[Data entries]

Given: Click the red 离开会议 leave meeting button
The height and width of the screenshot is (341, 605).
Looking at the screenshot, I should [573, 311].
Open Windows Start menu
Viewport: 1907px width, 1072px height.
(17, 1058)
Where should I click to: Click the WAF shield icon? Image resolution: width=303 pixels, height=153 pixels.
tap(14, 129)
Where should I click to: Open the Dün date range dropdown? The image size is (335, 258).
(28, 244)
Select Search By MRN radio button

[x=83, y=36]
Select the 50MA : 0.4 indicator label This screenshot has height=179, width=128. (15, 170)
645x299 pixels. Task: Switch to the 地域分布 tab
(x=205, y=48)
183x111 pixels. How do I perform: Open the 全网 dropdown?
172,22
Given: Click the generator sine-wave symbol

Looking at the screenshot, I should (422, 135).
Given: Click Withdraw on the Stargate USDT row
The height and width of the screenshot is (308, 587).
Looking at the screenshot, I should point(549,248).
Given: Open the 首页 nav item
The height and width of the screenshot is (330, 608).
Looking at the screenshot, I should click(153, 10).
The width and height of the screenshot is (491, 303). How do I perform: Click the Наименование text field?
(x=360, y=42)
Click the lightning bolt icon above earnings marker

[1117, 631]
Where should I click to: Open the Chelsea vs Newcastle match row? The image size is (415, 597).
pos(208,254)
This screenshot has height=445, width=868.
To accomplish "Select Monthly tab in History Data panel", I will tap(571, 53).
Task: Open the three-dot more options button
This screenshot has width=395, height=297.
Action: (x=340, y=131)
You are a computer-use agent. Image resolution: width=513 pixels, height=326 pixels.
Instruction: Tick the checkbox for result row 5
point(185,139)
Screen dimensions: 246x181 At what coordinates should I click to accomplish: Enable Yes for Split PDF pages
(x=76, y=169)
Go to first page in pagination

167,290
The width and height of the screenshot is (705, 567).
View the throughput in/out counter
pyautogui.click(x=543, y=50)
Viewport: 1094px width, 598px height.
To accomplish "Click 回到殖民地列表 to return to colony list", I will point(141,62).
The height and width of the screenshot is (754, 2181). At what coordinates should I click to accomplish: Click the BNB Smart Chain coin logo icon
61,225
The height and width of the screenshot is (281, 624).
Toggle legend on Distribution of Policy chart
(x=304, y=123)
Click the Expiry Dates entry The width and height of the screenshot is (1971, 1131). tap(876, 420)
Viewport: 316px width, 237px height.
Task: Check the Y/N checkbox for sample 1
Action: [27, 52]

TASK OBJECTIVE => The task here is to output the line with "Click the Expiry" and all lines after it to the end of the records above, exactly and only those.

RESPONSE BELOW =>
Click the Expiry Dates entry The width and height of the screenshot is (1971, 1131). tap(876, 420)
Viewport: 316px width, 237px height.
Task: Check the Y/N checkbox for sample 1
Action: [27, 52]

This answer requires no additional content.